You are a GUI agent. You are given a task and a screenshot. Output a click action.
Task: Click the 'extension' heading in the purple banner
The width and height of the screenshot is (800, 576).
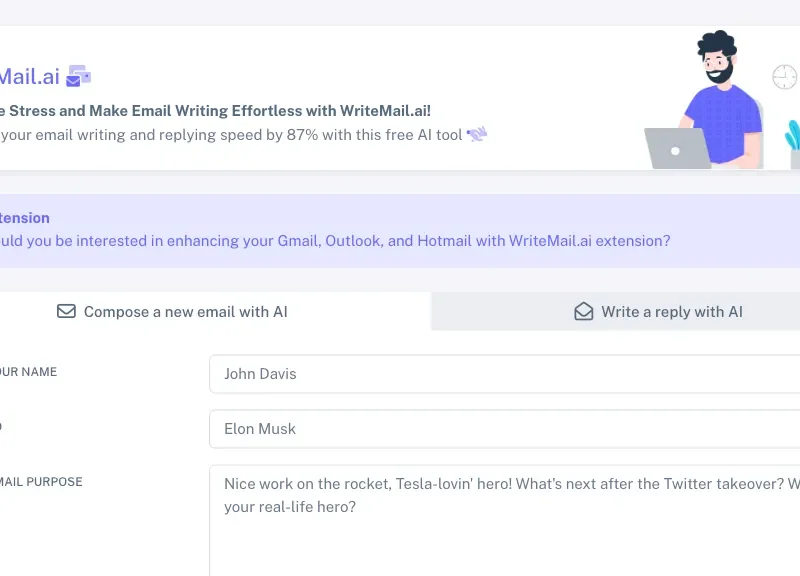25,218
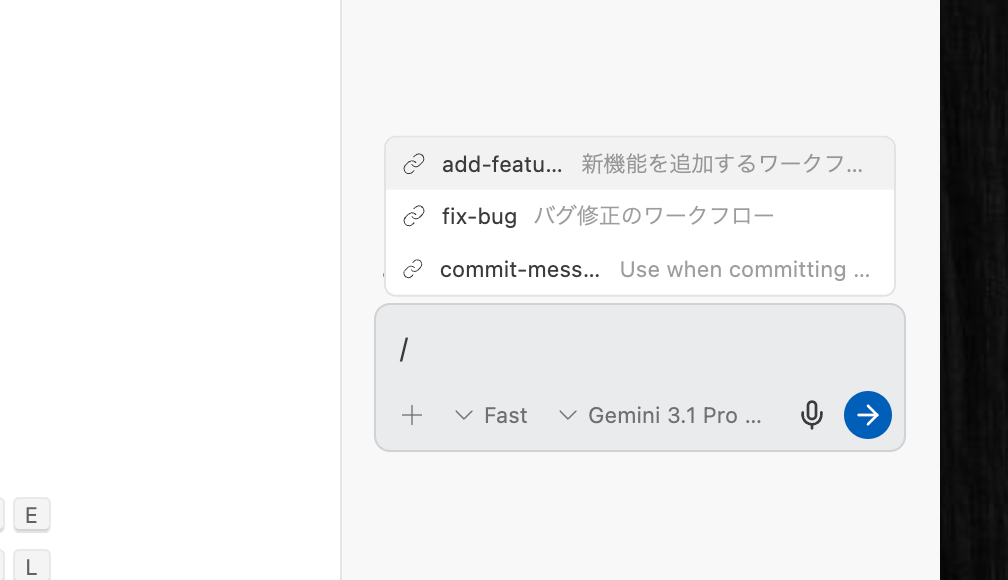Click the link icon beside add-feature workflow
Image resolution: width=1008 pixels, height=580 pixels.
(414, 164)
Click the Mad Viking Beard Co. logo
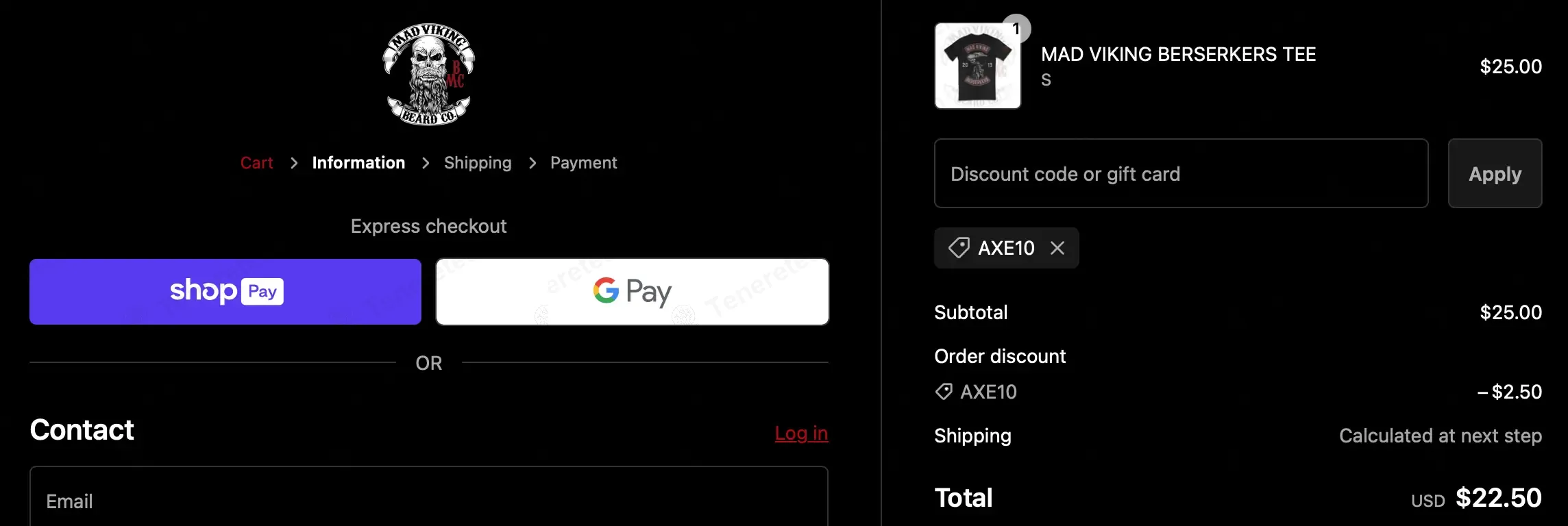 [428, 74]
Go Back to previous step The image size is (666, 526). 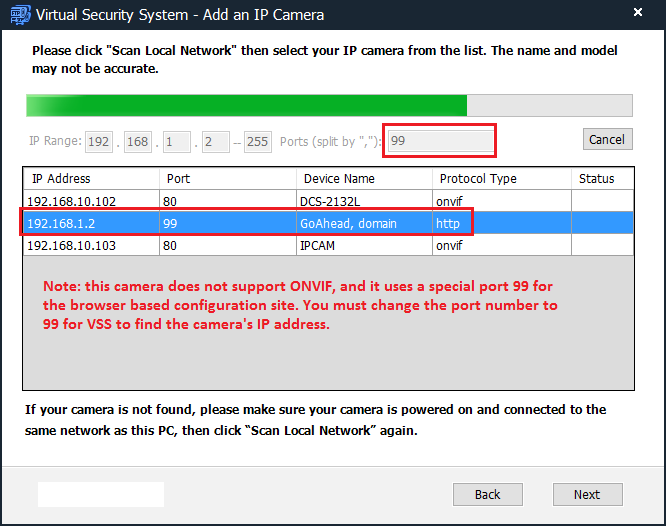(488, 495)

◆ BRIEF ◆
Return only the lines spanning from the first line of the material through the line with "Task: Click the", copied exactly, both ends kept.

◆ SOLUTION TO THE PROBLEM ◆
You are a GUI agent. You are given a task and a screenshot. Output a click action.
Task: Click the 'extension' heading in the purple banner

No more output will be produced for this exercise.